Emelia “Me-Min” Chabert Pitre left this life as quietly and nobly as she lived for 95 years. COVID-19 swept her away on a beautiful sunny day, September 25, 2021, just weeks after Hurricane Ida knocked down a large tree on her beloved simple home in the French Cajun village of Cut Off, in Louisiana.
Me-Min was a child of the Great Depression, born October 19, 1925 in Cut Off. She was the third child and eldest daughter of Charles Chabert and Elia Terrebonne. She spoke French as her mother tongue, learned English in school, and came of age during World War II. She graduated from Cut Off High School and rejected a scholarship offer to the Southwest Louisiana Institute (now University of Louisiana at Lafayette). Instead, she attended Spencer Business College in New Orleans, where her typing was too slow for secretarial work, so she trained as an accountant. At the end of the war in 1945, she married her inimitable lover, Loulan Pitre.

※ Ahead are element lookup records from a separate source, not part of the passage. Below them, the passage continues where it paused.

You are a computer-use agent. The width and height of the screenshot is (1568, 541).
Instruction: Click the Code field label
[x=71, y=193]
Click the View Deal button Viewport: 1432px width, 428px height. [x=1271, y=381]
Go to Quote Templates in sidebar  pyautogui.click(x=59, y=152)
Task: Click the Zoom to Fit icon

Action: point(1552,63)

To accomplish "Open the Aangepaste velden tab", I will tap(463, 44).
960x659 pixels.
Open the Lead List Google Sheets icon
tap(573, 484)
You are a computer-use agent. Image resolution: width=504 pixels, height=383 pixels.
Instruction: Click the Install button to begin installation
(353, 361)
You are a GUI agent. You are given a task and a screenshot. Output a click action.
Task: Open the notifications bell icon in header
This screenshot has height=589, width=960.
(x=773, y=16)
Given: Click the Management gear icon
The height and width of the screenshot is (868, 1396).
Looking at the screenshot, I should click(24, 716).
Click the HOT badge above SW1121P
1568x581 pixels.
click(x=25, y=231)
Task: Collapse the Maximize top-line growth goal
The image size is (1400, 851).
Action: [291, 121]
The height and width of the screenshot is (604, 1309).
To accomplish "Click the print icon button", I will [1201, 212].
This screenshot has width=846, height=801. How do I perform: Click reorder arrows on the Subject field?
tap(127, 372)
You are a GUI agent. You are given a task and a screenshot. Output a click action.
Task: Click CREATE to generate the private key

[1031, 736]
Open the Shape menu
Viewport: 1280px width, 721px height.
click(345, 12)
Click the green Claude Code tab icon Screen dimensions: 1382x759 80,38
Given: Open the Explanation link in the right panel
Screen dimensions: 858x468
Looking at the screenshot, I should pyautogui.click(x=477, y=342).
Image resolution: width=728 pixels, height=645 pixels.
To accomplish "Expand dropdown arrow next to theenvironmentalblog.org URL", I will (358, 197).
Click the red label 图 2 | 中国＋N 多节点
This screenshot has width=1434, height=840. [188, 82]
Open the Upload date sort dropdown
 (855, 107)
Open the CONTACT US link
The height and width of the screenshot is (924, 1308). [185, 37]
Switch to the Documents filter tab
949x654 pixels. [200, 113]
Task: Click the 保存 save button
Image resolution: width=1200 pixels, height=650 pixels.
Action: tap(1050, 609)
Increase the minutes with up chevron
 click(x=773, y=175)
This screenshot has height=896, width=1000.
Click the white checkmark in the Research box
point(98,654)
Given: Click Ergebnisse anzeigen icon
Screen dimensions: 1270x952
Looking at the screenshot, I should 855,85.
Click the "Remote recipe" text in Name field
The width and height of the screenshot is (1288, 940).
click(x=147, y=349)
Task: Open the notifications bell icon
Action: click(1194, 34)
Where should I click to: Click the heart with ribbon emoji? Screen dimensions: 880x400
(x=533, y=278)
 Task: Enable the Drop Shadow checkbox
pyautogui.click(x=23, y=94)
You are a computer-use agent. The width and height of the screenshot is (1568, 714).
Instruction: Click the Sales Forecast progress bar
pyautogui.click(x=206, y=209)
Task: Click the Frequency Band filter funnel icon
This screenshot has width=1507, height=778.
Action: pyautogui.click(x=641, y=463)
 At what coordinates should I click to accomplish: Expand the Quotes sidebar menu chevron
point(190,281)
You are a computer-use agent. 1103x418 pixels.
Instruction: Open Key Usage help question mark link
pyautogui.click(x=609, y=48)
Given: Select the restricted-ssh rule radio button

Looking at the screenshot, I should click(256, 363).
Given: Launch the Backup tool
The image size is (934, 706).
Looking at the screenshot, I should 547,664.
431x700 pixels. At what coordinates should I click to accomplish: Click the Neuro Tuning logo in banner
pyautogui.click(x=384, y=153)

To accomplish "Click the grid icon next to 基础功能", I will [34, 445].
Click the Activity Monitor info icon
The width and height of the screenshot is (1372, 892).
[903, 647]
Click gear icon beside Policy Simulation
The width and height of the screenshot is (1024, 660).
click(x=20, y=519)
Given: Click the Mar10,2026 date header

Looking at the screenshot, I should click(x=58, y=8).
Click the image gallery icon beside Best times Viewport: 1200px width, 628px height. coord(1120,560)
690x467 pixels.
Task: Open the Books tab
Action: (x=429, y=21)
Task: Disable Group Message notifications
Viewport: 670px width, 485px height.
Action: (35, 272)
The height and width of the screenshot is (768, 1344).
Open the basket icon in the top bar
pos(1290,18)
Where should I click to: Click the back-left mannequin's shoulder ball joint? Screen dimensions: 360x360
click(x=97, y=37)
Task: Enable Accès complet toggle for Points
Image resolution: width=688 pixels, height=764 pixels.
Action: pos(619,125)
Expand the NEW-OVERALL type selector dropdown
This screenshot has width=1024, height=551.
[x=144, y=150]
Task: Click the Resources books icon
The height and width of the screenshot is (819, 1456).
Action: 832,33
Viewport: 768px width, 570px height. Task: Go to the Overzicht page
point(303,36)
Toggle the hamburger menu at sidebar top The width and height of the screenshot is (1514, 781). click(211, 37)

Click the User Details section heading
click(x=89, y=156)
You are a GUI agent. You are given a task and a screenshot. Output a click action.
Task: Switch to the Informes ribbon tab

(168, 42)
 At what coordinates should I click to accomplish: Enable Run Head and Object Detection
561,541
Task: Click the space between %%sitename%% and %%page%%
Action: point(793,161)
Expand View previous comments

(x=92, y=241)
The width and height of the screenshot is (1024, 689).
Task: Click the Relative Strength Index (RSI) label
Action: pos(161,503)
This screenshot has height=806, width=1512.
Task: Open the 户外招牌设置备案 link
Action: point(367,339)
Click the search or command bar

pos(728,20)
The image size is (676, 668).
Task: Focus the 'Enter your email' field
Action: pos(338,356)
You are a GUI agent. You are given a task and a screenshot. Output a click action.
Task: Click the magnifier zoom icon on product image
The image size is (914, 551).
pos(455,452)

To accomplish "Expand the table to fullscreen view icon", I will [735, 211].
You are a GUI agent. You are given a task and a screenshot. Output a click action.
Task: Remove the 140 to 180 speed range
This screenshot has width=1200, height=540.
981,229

She raised four sons, but she always mourned the loss of her only daughter, Kathleen, who lived for three days.
Above all, she believed in simplicity and frugality. She carried herself with an elegance more commonly accompanied by wealth or fame, neither of which interested her. She refused ornaments and never threw away food, not even a small amount of rice. Her calm, quiet intelligence offered a worthy counterpoint to her more demonstrative husband. She asked such serious philosophical questions as “What is money but paper?” and as light as “What’s a pun, son?” In 1970, she stubbornly accepted job demotion by the United States Census for refusing to misrepresent the tally. She then started a small business selling stationery and wedding invitations. Her method of cooking okra and her definition of “Cajun” were featured by The New York Times in 1976, and she frequently starred in her son’s movies, but only because he asked. She later became the CFO/accountant of her son’s Internet business and movie distribution company, where she learned to use a computer, but amusingly called it “they”. She told her boys—Holland, Wayne, Glen, and Loulan Jr.—that they could do whatever they wanted despite humble resources. She seeks neither to push nor to curb the ambitions and wanderings of her four sons. She was loyal to them since they each obtained a bachelor’s degree and more: the first an MD, the second another MD, the third an honorary doctorate. and a Chevalier de France, and the youngest son a JD. She always welcomed them with open arms and interrupted each departure with “But you just arrived.” She was even more loyal (sometimes to the confusion of her sons) to Loulan Sr., her defiant husband of 65 years. She was kind and patient, traits memorable to all who knew her. His passing is a huge loss, but his life a greater inspiration.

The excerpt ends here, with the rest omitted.